If the error happens during compilation and/or building, paste the output of ./configure
and make
accordingly. If using an IDE, please paste any of the errors and log output.
Pull Requests
Outside contributions are generally only accepted in the form of a pull request. The process is very simple. Fork RetroArch, make your changes, and issue a pull request on GitHub. This can all be done within the browser. The changes are reviewed, and might be merged in. If the pull request isn't acceptable at the time, note that it's possible to continue pushing up commits to your branch.
If you want to develop a larger feature, we'd like to discuss this first (ideally on IRC) so that you don't risk developing something that won't be merged. A pull request with a proof-of-concept is fine, but please indicate so.
libretro API
If you wish to add functionality to libretro's API, it can take some time to merge in, because changes to libretro API will affect other projects as well, and we highly value API/ABI stability. Features will only be added when deemed necessary for a concrete libretro core to function properly. Features will not be added on basis of hypothetical libretro implementations.
Coding style
Having a consistent code style throughout the code base is highly valued. Please look through the code to get a feel for the coding style. A pull request may be asked to fix the coding style before submission. In other cases, a pull request may be followed up with a "style nit commit".
Non-obvious things:
- Code should be both C89 and ISO C++ compatible. This dual requirement is for XBox360 and MSVC in general. Think of it as a C++ compatible subset of C99.

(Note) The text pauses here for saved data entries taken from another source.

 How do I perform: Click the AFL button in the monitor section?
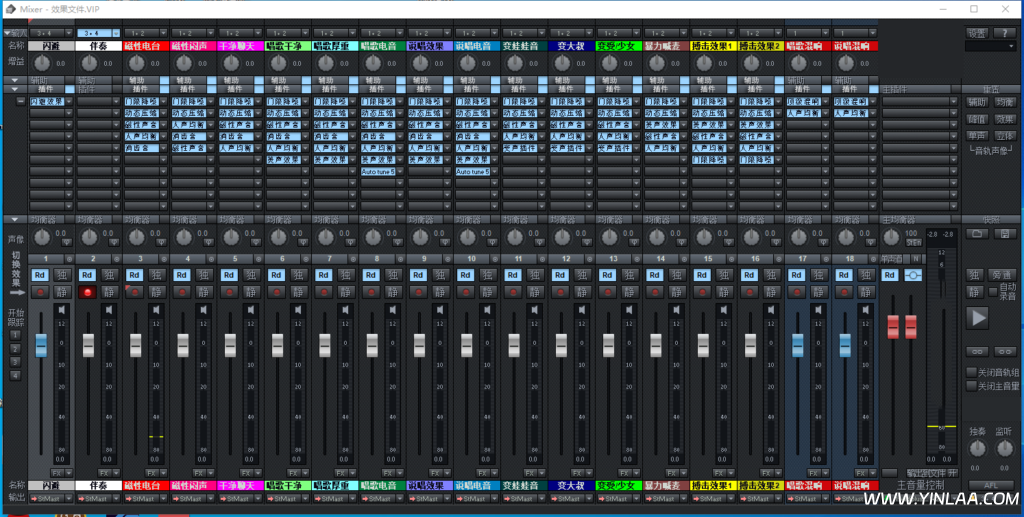point(989,485)
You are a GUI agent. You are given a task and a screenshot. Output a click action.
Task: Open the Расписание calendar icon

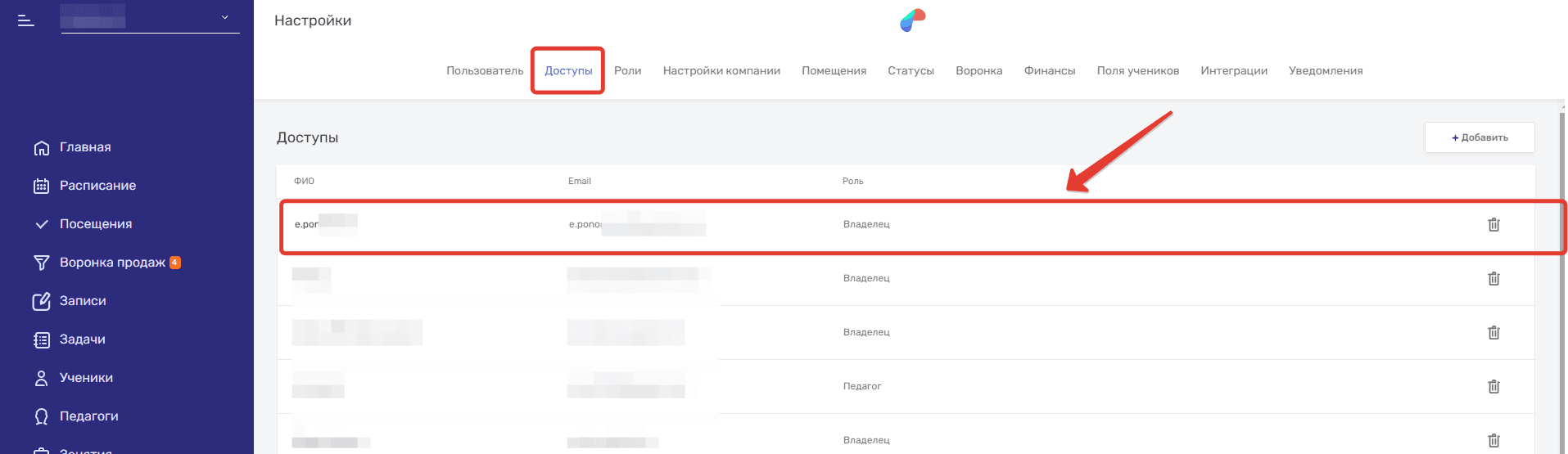[x=42, y=187]
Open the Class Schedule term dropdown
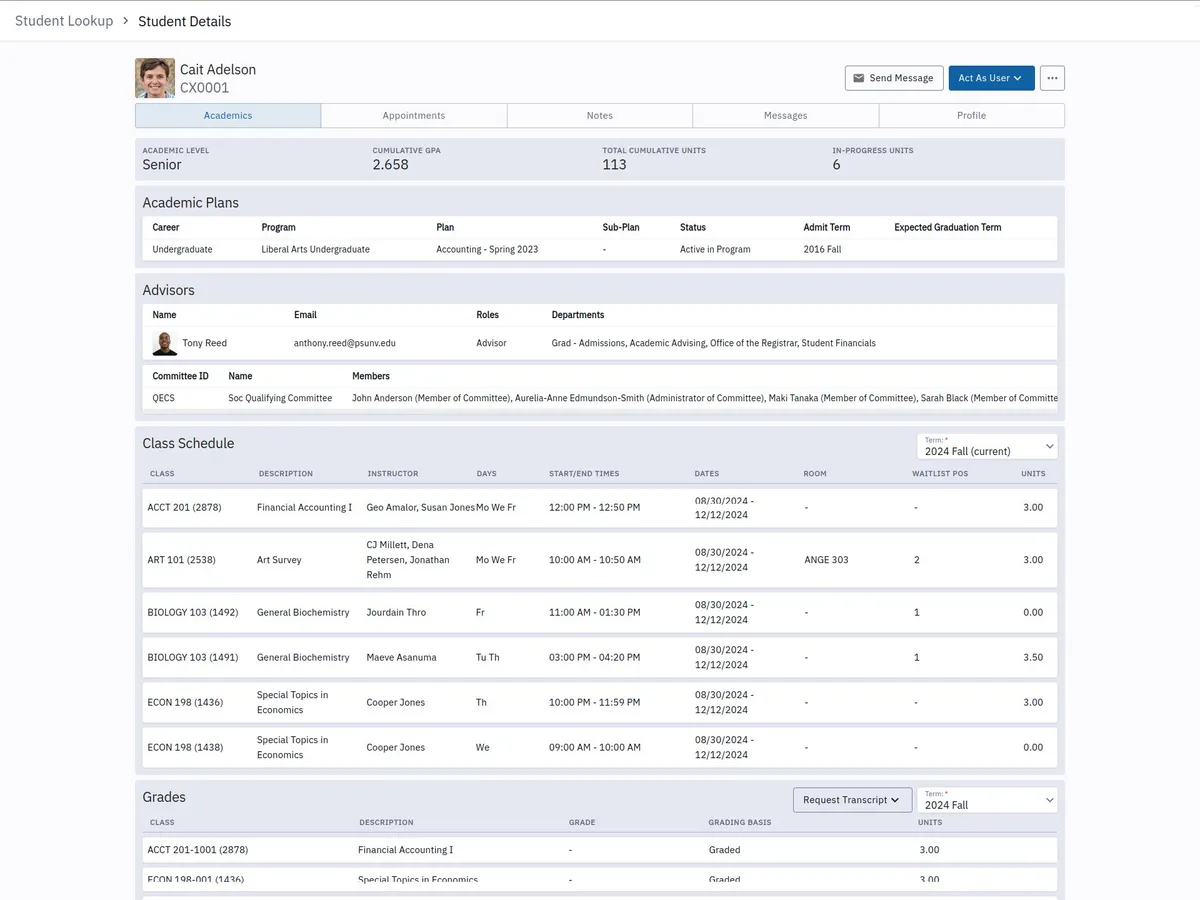The width and height of the screenshot is (1200, 900). pos(987,446)
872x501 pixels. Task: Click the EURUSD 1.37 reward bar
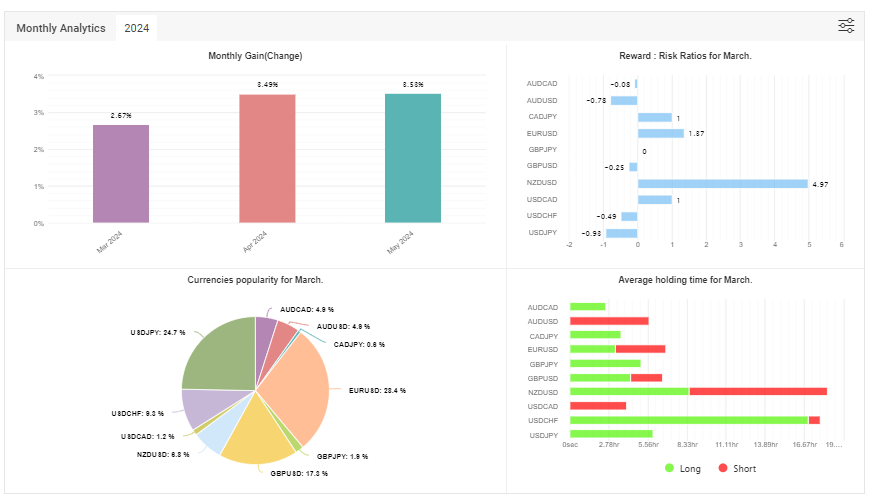661,133

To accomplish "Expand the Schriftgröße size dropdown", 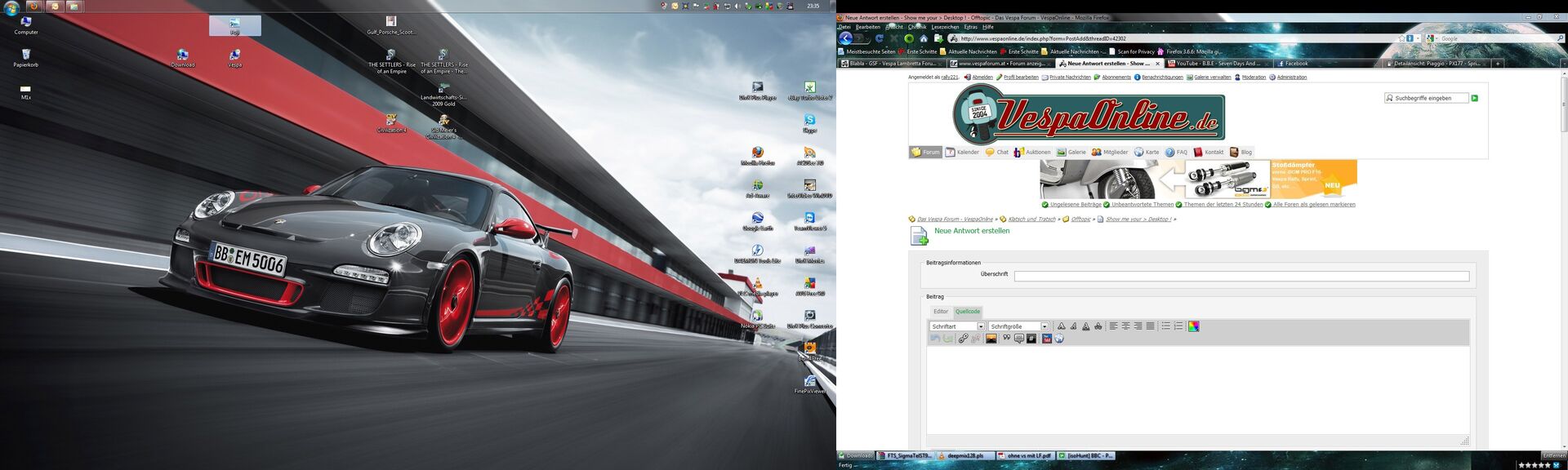I will coord(1044,326).
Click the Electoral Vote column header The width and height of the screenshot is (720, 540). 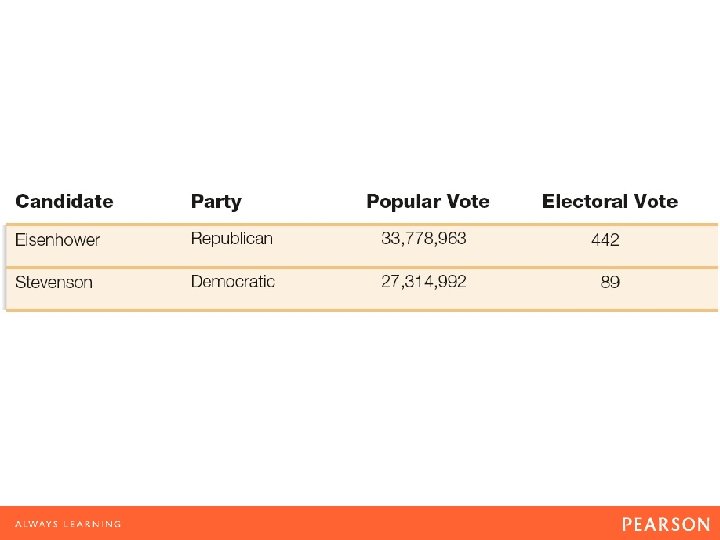610,201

- Warnings are not allowed (-Wall). Make sure your code is warning-free. Note that warning sensitivity differs a bit across compiler versions.
- Using deprecated APIs is discouraged.
Copyright Headers and AUTHORS
If you have contributed to a part of a source file (a chunk of code that's written by you), you should add yourself to the copyright header in that file. If you have contributed significantly (a feature, a contribution you can "name", e.g. "Added audio driver foo"), you should add yourself to AUTHORS file. We'd like your full name and email, and which features you have been part of.
Commit Access
Contributors who show a track record of making good pull requests over time will eventually get commit access to the repo. This typically happens when the "overhead" of looking through pull requests over time becomes a burden.